Tuesday, December 21, 2010

I was a little worried yesterday that we weren't going to have a white Christmas. Sometimes I wonder why I think about these things. We woke up this morning to a TON of snow. On the one hand, I'm very excited about it, but on the other, it really sucks. I have to go to the dentist tomorrow and I have to go to my parents on Thursday. With any luck, the roads will clear up in the next couple of days. If they don't, not too much I can do about that! Oh, well. It's just that time of year!

The ebook saga continues. In the most recent article, Borders and Barnes and Noble seem to be having some major financial issues. People keep talking about how the traditional role of publishing and physical books will always be around, and I'm sure they will, but the numbers seem to be leaning toward ebooks. Even I'm thinking about getting an ereader.

There are a lot of benefits to ebooks. 1) They take up a lot less space in your house. 2) They are generally cheaper. 3) Authors get more royalties from them. (There are downsides, too, such as how do you do international copyright and others I'm probably not aware of.) As I contemplate whether or not I want an ereader, I think about the attachment I have to physical books. I wonder: is the reason we are so attached to them because we don't know anything else? Think about it: all our lives we've only had books. We never had the technology before to have ebooks. What will it be like for our children? Will they prefer ebooks to books?

To me, it's not the look, feel, and smell of a book, though that is nice, it's the actual act of reading. Most of my work day is spent staring at a computer. When I do my freelance editing, it's on the computer. I get the same information from the screen as I would a book. Plus, ereaders are usually small enough to curl up with in bed. They're really starting to look good...

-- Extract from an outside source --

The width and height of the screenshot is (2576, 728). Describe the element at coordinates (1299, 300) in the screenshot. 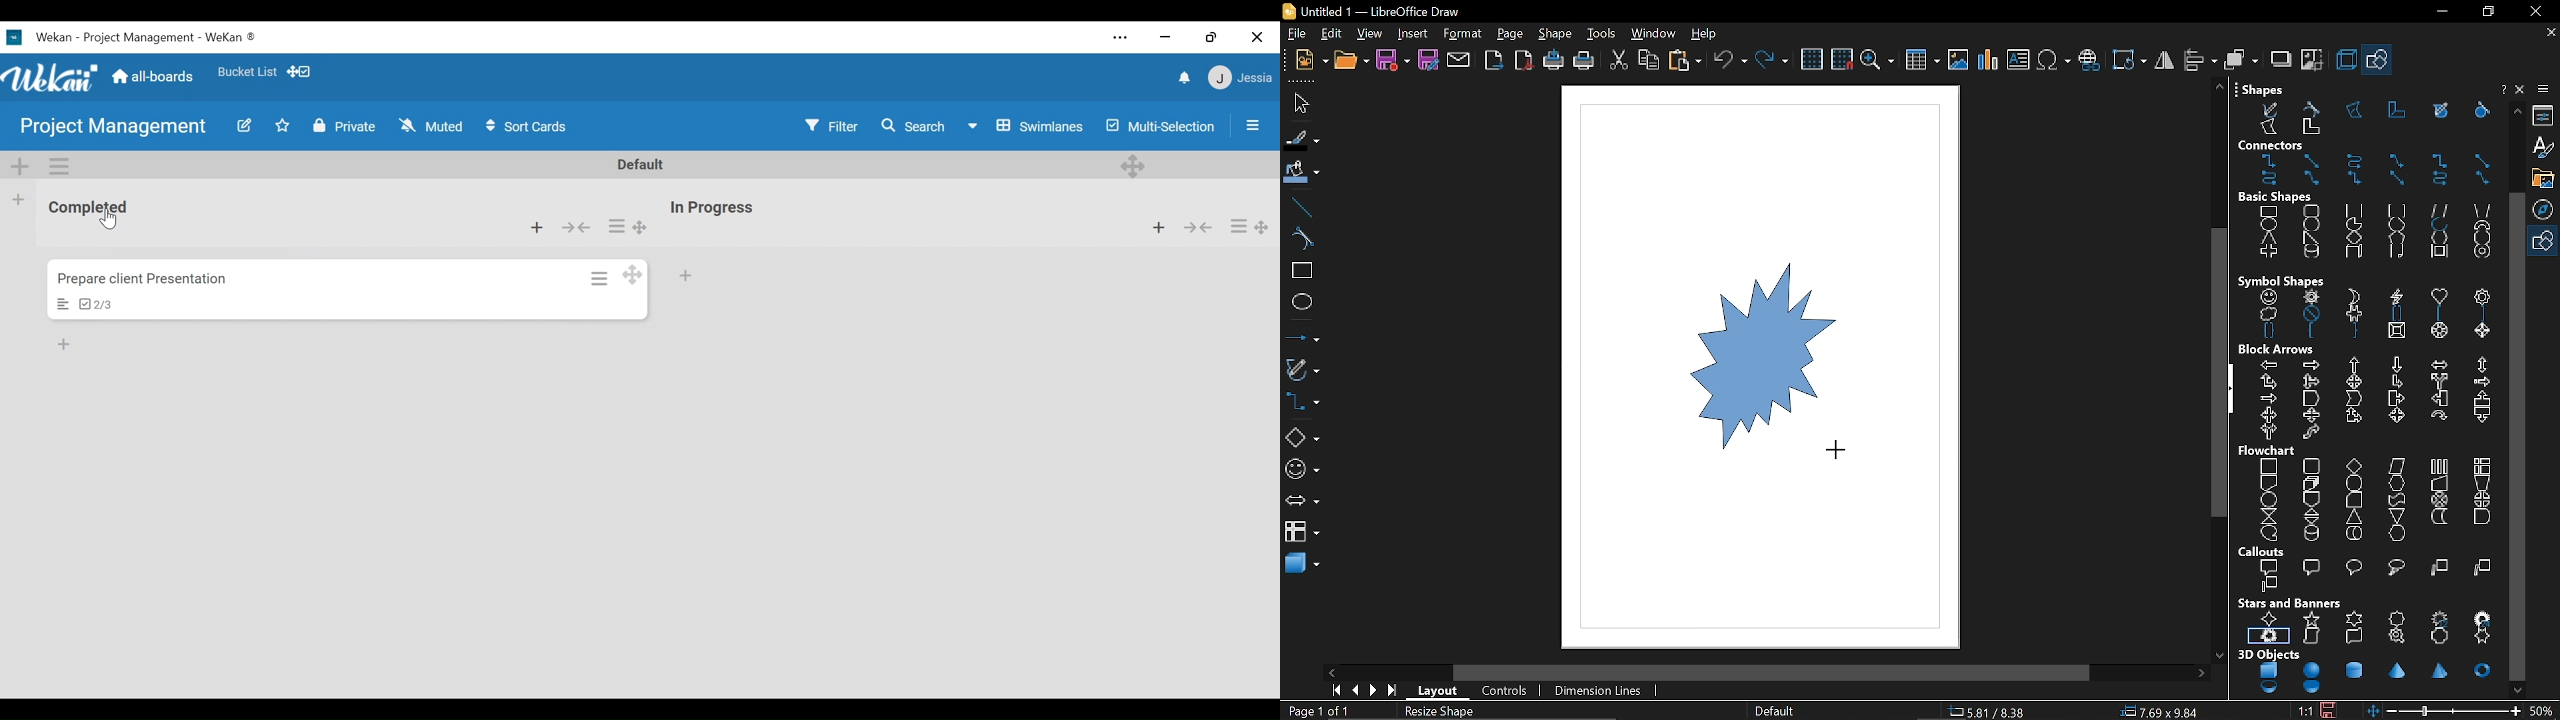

Like I said, I don't think physical books will disappear entirely. Again, there is the sentimental value tied to books. I also don't think that kids books would be very fun to read on an ereader. But who knows? As technology continues to evolve, the future might hold ereaders that kids books look wonderful on. (Plus, look at the stuff that Leapfrog is coming out with.) Again, it's not the act of physically holding the book, but the time spent with my kids. If they can look at a screen and enjoy it the same, that's good enough for me.


Martin Rose said...

I wasn't actually very eager to make the change to ebook -- but I've been pretty nomadic, so it helped to not have to carry so much crap around! Plus, there's so many free classics as part of the public domain -- that ultimately swayed me. And it wasn't until I sat down and read a story that I got really involved in that the ebook reader finally won me over. We associate so many happy memories with physical books, it's hard to imagine being able to do it with a screen, but once you make new associative memories with the e-reader, it's awesome. And it's definitely where things are headed for writers.

Pembroke Sinclair said...

It's true, we do associate memories with books. But I wonder: is it the book itself or the story? Really, it can go either way!